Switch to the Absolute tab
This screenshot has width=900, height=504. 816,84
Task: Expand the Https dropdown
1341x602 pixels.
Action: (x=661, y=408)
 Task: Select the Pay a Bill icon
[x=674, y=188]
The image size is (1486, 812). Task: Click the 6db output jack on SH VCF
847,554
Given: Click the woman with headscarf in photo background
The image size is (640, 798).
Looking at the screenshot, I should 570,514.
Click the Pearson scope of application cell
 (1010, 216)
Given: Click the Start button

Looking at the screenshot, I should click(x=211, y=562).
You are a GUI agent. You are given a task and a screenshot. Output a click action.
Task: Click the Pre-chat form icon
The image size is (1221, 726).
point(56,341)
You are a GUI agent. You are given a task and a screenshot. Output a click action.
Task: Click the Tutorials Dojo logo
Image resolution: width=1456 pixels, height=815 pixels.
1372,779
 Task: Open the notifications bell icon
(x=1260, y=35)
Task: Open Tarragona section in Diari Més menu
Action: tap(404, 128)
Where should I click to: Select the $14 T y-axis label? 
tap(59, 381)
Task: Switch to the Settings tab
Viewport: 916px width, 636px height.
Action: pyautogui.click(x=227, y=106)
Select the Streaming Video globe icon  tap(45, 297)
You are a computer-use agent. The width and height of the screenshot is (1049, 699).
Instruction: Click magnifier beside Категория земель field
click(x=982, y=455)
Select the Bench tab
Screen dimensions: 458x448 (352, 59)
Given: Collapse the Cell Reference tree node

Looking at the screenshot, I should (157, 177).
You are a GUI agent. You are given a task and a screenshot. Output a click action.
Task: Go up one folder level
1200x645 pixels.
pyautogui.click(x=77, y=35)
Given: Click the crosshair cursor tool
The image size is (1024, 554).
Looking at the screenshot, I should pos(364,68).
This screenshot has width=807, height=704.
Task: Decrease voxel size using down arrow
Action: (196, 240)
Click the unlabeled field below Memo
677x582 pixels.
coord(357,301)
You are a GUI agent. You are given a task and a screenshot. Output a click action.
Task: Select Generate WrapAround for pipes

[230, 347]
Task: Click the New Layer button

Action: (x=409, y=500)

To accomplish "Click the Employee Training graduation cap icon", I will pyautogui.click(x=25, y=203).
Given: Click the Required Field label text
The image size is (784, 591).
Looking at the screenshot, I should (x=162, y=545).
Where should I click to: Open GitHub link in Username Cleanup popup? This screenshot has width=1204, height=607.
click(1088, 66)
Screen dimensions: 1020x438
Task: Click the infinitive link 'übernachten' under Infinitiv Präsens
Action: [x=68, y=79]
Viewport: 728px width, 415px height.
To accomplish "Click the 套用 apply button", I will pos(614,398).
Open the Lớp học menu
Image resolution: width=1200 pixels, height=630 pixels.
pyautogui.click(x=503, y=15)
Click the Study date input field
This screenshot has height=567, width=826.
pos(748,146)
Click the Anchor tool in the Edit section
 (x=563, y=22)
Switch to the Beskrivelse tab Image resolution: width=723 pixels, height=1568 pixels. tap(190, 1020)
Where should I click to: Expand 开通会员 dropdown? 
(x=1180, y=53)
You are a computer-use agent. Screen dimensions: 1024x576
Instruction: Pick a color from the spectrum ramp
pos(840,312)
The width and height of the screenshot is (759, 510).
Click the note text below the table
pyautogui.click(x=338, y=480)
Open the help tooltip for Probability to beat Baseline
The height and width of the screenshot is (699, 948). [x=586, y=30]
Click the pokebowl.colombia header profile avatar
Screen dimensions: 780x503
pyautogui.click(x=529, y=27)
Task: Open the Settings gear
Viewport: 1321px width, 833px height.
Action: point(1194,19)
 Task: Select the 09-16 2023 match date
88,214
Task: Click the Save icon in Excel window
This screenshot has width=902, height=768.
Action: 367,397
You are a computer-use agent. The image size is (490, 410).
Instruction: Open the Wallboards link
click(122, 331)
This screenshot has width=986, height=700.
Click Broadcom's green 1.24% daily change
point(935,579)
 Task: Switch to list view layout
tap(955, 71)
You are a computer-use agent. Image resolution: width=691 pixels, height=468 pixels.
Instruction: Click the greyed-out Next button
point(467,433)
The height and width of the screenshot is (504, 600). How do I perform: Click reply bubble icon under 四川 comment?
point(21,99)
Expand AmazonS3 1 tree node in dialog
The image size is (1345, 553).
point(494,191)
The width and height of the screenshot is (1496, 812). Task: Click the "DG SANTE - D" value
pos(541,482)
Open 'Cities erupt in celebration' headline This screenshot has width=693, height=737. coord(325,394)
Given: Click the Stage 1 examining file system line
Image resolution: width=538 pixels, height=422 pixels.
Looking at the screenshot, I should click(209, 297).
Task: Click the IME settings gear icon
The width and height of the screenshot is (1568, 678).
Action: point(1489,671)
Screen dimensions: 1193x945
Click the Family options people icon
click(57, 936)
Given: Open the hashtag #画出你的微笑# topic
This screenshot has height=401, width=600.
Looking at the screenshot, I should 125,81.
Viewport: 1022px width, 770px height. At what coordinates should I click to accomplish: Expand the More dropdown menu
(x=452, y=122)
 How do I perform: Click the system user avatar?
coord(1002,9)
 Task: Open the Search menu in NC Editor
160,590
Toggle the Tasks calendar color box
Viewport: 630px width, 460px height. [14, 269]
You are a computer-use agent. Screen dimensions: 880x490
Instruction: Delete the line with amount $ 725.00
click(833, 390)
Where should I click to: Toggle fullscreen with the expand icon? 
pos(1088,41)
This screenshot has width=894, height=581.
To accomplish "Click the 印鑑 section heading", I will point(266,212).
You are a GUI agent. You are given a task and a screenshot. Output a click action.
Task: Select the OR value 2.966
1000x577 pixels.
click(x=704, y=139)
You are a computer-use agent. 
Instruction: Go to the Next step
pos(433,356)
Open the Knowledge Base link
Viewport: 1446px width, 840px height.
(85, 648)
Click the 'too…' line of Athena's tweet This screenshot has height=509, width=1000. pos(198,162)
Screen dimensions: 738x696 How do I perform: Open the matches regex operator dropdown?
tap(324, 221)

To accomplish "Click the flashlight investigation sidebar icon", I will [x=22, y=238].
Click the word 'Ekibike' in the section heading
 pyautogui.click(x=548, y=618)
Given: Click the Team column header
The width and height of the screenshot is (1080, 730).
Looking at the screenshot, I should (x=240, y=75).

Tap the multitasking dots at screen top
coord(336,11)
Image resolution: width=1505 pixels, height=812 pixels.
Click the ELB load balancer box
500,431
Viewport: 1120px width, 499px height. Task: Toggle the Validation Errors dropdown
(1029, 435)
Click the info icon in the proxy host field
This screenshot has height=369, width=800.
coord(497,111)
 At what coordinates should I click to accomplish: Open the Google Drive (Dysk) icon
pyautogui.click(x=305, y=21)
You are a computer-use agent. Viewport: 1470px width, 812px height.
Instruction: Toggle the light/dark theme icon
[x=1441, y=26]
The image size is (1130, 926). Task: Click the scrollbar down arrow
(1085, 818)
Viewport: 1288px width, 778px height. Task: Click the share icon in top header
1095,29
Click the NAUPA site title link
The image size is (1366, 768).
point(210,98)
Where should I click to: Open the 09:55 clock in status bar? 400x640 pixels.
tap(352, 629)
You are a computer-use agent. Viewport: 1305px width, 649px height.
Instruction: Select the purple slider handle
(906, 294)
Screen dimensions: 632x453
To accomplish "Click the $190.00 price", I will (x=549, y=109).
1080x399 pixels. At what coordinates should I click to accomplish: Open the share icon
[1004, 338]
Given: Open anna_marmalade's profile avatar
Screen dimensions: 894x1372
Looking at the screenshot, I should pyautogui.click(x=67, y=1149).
◆ ◆ ◆ ◆ ◆
§ **Task brief**
Retype all of the data exactly, so that nothing differs from what is given.

§ **Answer area**
Switch to the Absolute tab
This screenshot has width=900, height=504. 816,84
Task: Expand the Https dropdown
1341x602 pixels.
Action: (x=661, y=408)
 Task: Select the Pay a Bill icon
[x=674, y=188]
The image size is (1486, 812). Task: Click the 6db output jack on SH VCF
847,554
Given: Click the woman with headscarf in photo background
The image size is (640, 798).
Looking at the screenshot, I should 570,514.
Click the Pearson scope of application cell
 (1010, 216)
Given: Click the Start button

Looking at the screenshot, I should click(x=211, y=562).
You are a GUI agent. You are given a task and a screenshot. Output a click action.
Task: Click the Pre-chat form icon
The image size is (1221, 726).
point(56,341)
You are a GUI agent. You are given a task and a screenshot. Output a click action.
Task: Click the Tutorials Dojo logo
Image resolution: width=1456 pixels, height=815 pixels.
1372,779
 Task: Open the notifications bell icon
(x=1260, y=35)
Task: Open Tarragona section in Diari Més menu
Action: tap(404, 128)
Where should I click to: Select the $14 T y-axis label? 
tap(59, 381)
Task: Switch to the Settings tab
Viewport: 916px width, 636px height.
Action: pyautogui.click(x=227, y=106)
Select the Streaming Video globe icon  tap(45, 297)
You are a computer-use agent. The width and height of the screenshot is (1049, 699).
Instruction: Click magnifier beside Категория земель field
click(x=982, y=455)
Select the Bench tab
Screen dimensions: 458x448 (352, 59)
Given: Collapse the Cell Reference tree node

Looking at the screenshot, I should (157, 177).
You are a GUI agent. You are given a task and a screenshot. Output a click action.
Task: Go up one folder level
1200x645 pixels.
pyautogui.click(x=77, y=35)
Given: Click the crosshair cursor tool
The image size is (1024, 554).
Looking at the screenshot, I should pos(364,68).
This screenshot has width=807, height=704.
Task: Decrease voxel size using down arrow
Action: (196, 240)
Click the unlabeled field below Memo
677x582 pixels.
coord(357,301)
You are a GUI agent. You are given a task and a screenshot. Output a click action.
Task: Select Generate WrapAround for pipes

[230, 347]
Task: Click the New Layer button

Action: (x=409, y=500)

To accomplish "Click the Employee Training graduation cap icon", I will pyautogui.click(x=25, y=203).
Given: Click the Required Field label text
The image size is (784, 591).
Looking at the screenshot, I should (x=162, y=545).
Where should I click to: Open GitHub link in Username Cleanup popup? This screenshot has width=1204, height=607.
click(1088, 66)
Screen dimensions: 1020x438
Task: Click the infinitive link 'übernachten' under Infinitiv Präsens
Action: [x=68, y=79]
Viewport: 728px width, 415px height.
To accomplish "Click the 套用 apply button", I will pos(614,398).
Open the Lớp học menu
Image resolution: width=1200 pixels, height=630 pixels.
pyautogui.click(x=503, y=15)
Click the Study date input field
This screenshot has height=567, width=826.
pos(748,146)
Click the Anchor tool in the Edit section
 (x=563, y=22)
Switch to the Beskrivelse tab Image resolution: width=723 pixels, height=1568 pixels. tap(190, 1020)
Where should I click to: Expand 开通会员 dropdown? 
(x=1180, y=53)
You are a computer-use agent. Screen dimensions: 1024x576
Instruction: Pick a color from the spectrum ramp
pos(840,312)
The width and height of the screenshot is (759, 510).
Click the note text below the table
pyautogui.click(x=338, y=480)
Open the help tooltip for Probability to beat Baseline
The height and width of the screenshot is (699, 948). [x=586, y=30]
Click the pokebowl.colombia header profile avatar
Screen dimensions: 780x503
pyautogui.click(x=529, y=27)
Task: Open the Settings gear
Viewport: 1321px width, 833px height.
Action: point(1194,19)
 Task: Select the 09-16 2023 match date
88,214
Task: Click the Save icon in Excel window
This screenshot has width=902, height=768.
Action: 367,397
You are a computer-use agent. The image size is (490, 410).
Instruction: Open the Wallboards link
click(122, 331)
This screenshot has width=986, height=700.
Click Broadcom's green 1.24% daily change
point(935,579)
 Task: Switch to list view layout
tap(955, 71)
You are a computer-use agent. Image resolution: width=691 pixels, height=468 pixels.
Instruction: Click the greyed-out Next button
point(467,433)
The height and width of the screenshot is (504, 600). How do I perform: Click reply bubble icon under 四川 comment?
point(21,99)
Expand AmazonS3 1 tree node in dialog
The image size is (1345, 553).
point(494,191)
The width and height of the screenshot is (1496, 812). Task: Click the "DG SANTE - D" value
pos(541,482)
Open 'Cities erupt in celebration' headline This screenshot has width=693, height=737. coord(325,394)
Given: Click the Stage 1 examining file system line
Image resolution: width=538 pixels, height=422 pixels.
Looking at the screenshot, I should click(209, 297).
Task: Click the IME settings gear icon
The width and height of the screenshot is (1568, 678).
Action: point(1489,671)
Screen dimensions: 1193x945
Click the Family options people icon
click(57, 936)
Given: Open the hashtag #画出你的微笑# topic
This screenshot has height=401, width=600.
Looking at the screenshot, I should 125,81.
Viewport: 1022px width, 770px height. At what coordinates should I click to accomplish: Expand the More dropdown menu
(x=452, y=122)
 How do I perform: Click the system user avatar?
coord(1002,9)
 Task: Open the Search menu in NC Editor
160,590
Toggle the Tasks calendar color box
Viewport: 630px width, 460px height. [14, 269]
You are a computer-use agent. Screen dimensions: 880x490
Instruction: Delete the line with amount $ 725.00
click(833, 390)
Where should I click to: Toggle fullscreen with the expand icon? 
pos(1088,41)
This screenshot has width=894, height=581.
To accomplish "Click the 印鑑 section heading", I will point(266,212).
You are a GUI agent. You are given a task and a screenshot. Output a click action.
Task: Select the OR value 2.966
1000x577 pixels.
click(x=704, y=139)
You are a computer-use agent. 
Instruction: Go to the Next step
pos(433,356)
Open the Knowledge Base link
Viewport: 1446px width, 840px height.
(85, 648)
Click the 'too…' line of Athena's tweet This screenshot has height=509, width=1000. pos(198,162)
Screen dimensions: 738x696 How do I perform: Open the matches regex operator dropdown?
tap(324, 221)

To accomplish "Click the flashlight investigation sidebar icon", I will [x=22, y=238].
Click the word 'Ekibike' in the section heading
 pyautogui.click(x=548, y=618)
Given: Click the Team column header
The width and height of the screenshot is (1080, 730).
Looking at the screenshot, I should (x=240, y=75).

Tap the multitasking dots at screen top
coord(336,11)
Image resolution: width=1505 pixels, height=812 pixels.
Click the ELB load balancer box
500,431
Viewport: 1120px width, 499px height. Task: Toggle the Validation Errors dropdown
(1029, 435)
Click the info icon in the proxy host field
This screenshot has height=369, width=800.
coord(497,111)
 At what coordinates should I click to accomplish: Open the Google Drive (Dysk) icon
pyautogui.click(x=305, y=21)
You are a computer-use agent. Viewport: 1470px width, 812px height.
Instruction: Toggle the light/dark theme icon
[x=1441, y=26]
The image size is (1130, 926). Task: Click the scrollbar down arrow
(1085, 818)
Viewport: 1288px width, 778px height. Task: Click the share icon in top header
1095,29
Click the NAUPA site title link
The image size is (1366, 768).
point(210,98)
Where should I click to: Open the 09:55 clock in status bar? 400x640 pixels.
tap(352, 629)
You are a computer-use agent. Viewport: 1305px width, 649px height.
Instruction: Select the purple slider handle
(906, 294)
Screen dimensions: 632x453
To accomplish "Click the $190.00 price", I will (x=549, y=109).
1080x399 pixels. At what coordinates should I click to accomplish: Open the share icon
[1004, 338]
Given: Open anna_marmalade's profile avatar
Screen dimensions: 894x1372
Looking at the screenshot, I should pyautogui.click(x=67, y=1149).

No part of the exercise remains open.